▶ _Passage for review_
+ + + +

Sunday, September 29, 2013

HCR -- What's "Affordable" Really Mean?

Checking yesrerday's traffic I see several hits for an early August post, HCR -- Medical Tourism -- This time to Europe, which tells how much less medical care costs in the rest of the world, underscoring the point referencing a joint replacement in Belgium for much less than it would cost in the USA, including the costs of travel and accommodation -- hence the term "medical tourism." Except for a small subset of  people with extremely high-deductible insurance, most Americans have no idea what medical care actually costs. They may be able to tell you what is deducted from their pay if they have company group insurance but they won't know how much the company adds to that amount. If they are in the military or have Medicare the amounts they pay is nowhere close to the actual costs, since those government-funded arrangements are not burdened with advertising, sales commissions, profit-line expectations or executive compensation packages that are typically part of medical care in the private sector. And young, healthy people are not apt to know what healthcare costs, even if they have no insurance, because they are for the most part, in fact, young and healthy. And besides, even without  private insurance we are covered by other insurance we never think about -- auto insurance pays medical bills in the case of accidents, workers comp pays for work related illness or injury,  liability insurance picks up the tab if we get hurt on someone's property or as the result of an accident caused by food, faulty design, negligence, etc.
So that word "affordable" turns out to be something of a bait-and-switch term in the Patient Protection and Affordable Care Act. Yesterday's column by Elisabeth Rosenthal who wrote the column linked in the post above, spells out in plain language what affordable will mean when everybody has insurance. Some will be pleased and others will be surprised to discover how much they will be paying out.  With no sense of editorial irony the headline puts scare quotes around "Affordable Care" but omits them around "Rip-Off." In reality the law is a first step moving the costs from rip-off to just horrendously expensive, thanks mainly to the medical loss ratio provision that restricts what portion of premium revenue can go toward non-medical expenses. Eighty percent of premium dollars must now be applied to medical costs. 

Meantime, a large population of people who have no experience with insurance will encounter something like sticker shock as they discover the economic mine fields of co-pays and deductibles which vary widely in the insurance landscape.

+ + + +

(Stored records)
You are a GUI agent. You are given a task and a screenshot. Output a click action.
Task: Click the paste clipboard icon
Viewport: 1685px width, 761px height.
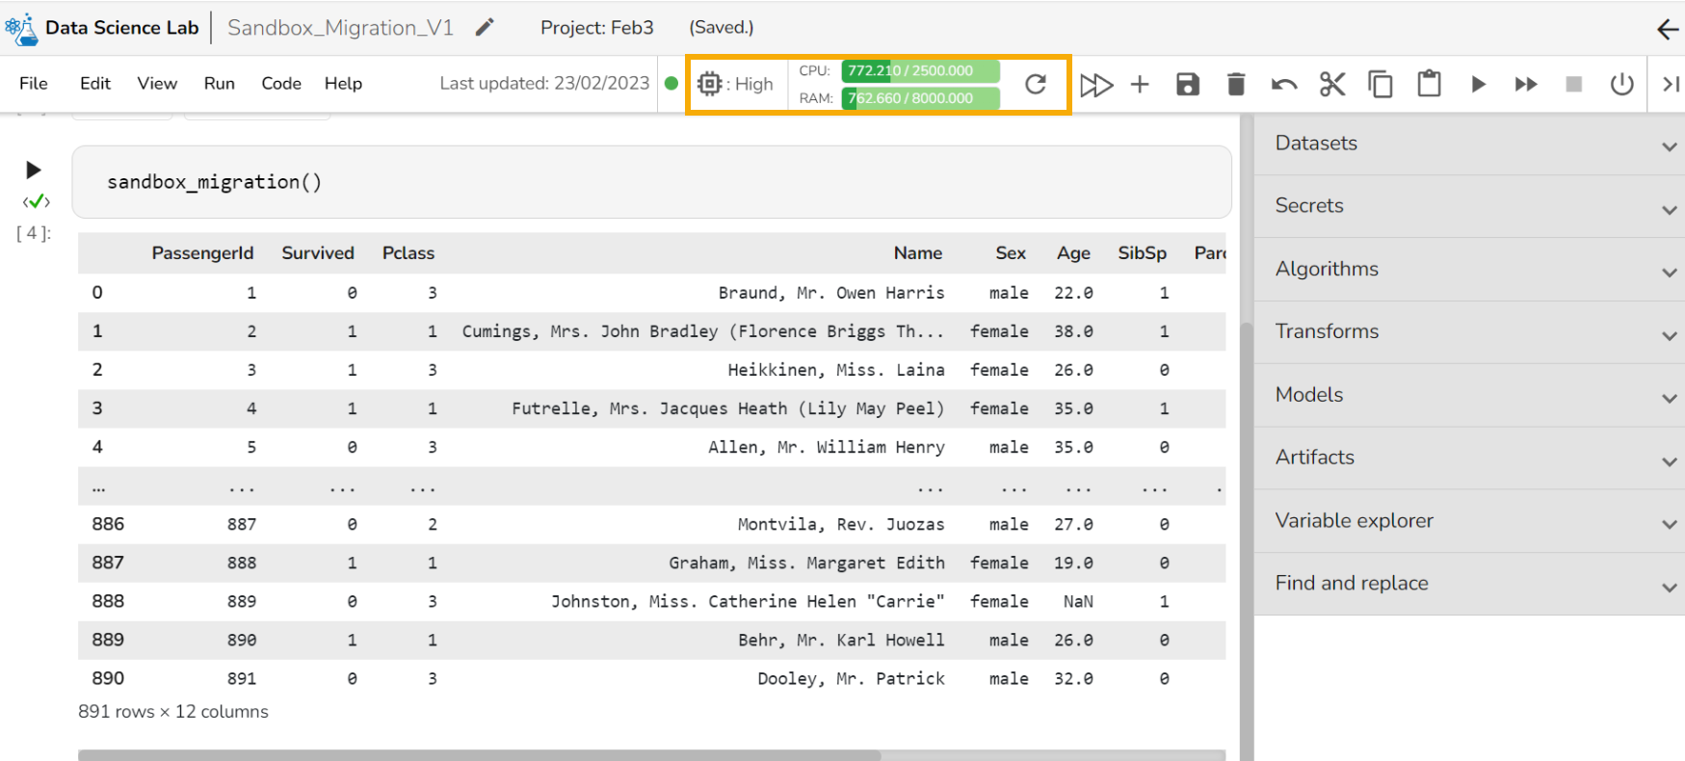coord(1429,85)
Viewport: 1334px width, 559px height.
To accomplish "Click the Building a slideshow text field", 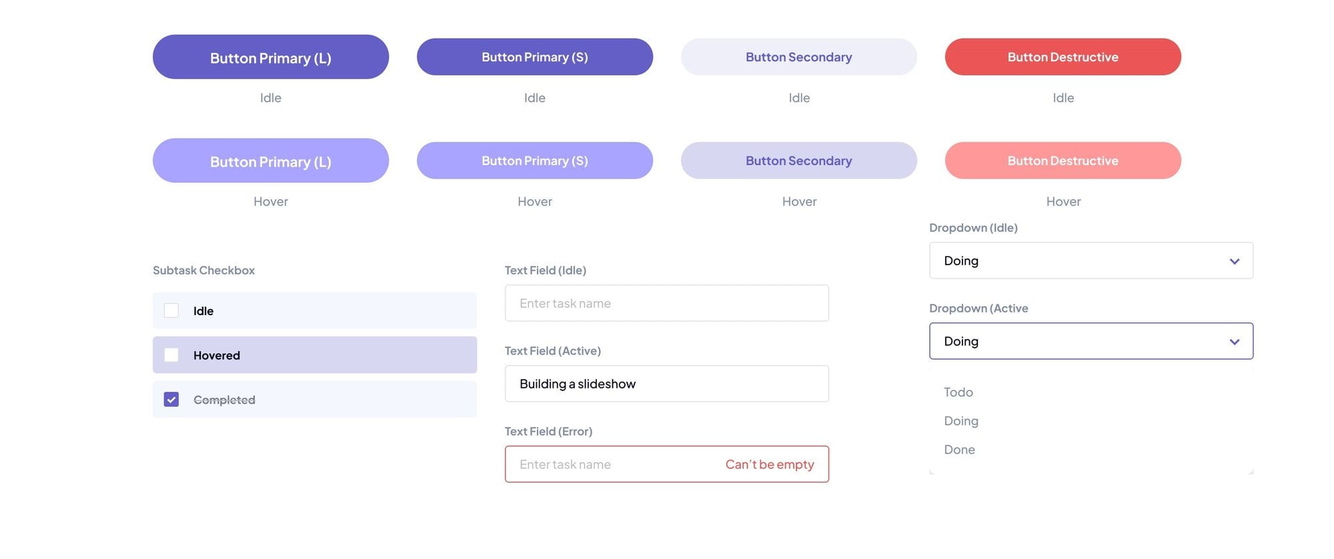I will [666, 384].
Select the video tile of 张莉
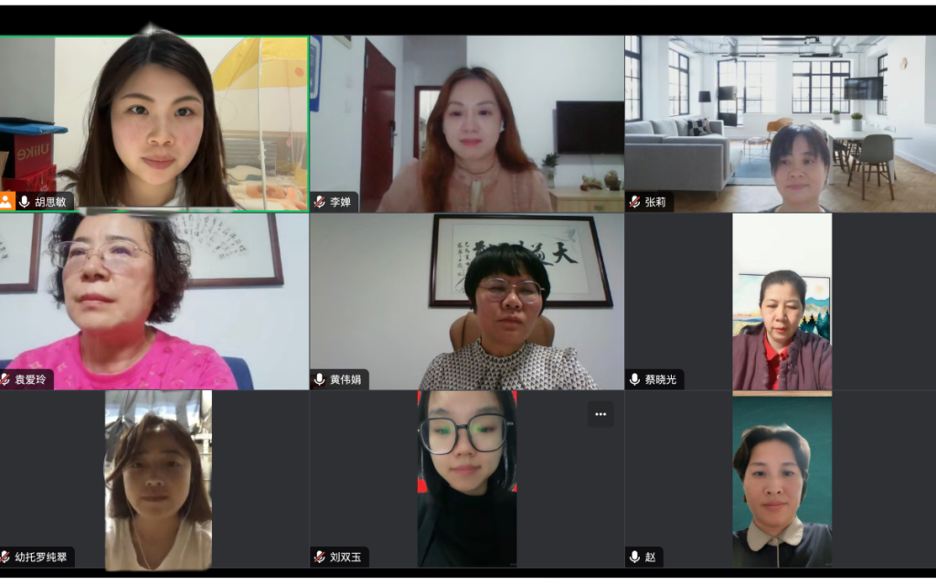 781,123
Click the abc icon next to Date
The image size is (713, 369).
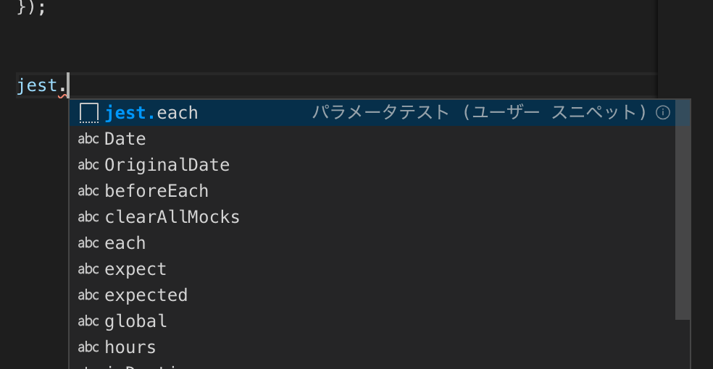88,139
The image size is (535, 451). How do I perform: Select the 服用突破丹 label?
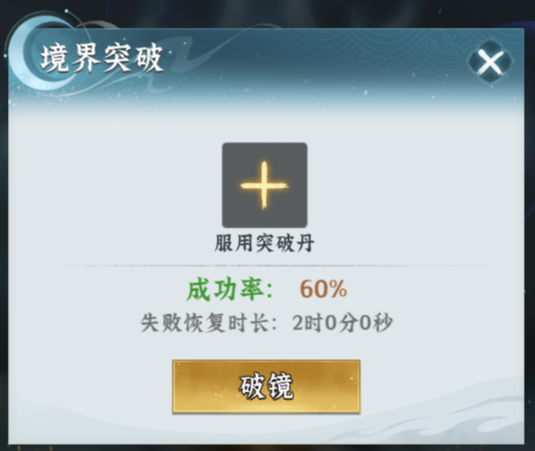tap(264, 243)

+ + + +

▶ _What to do_
In the post about what "affordable" means under the health care law, what share of premium dollars must now go to medical costs?

▶ _Finished exercise_
Eighty percent of premium dollars must now be applied to medical costs.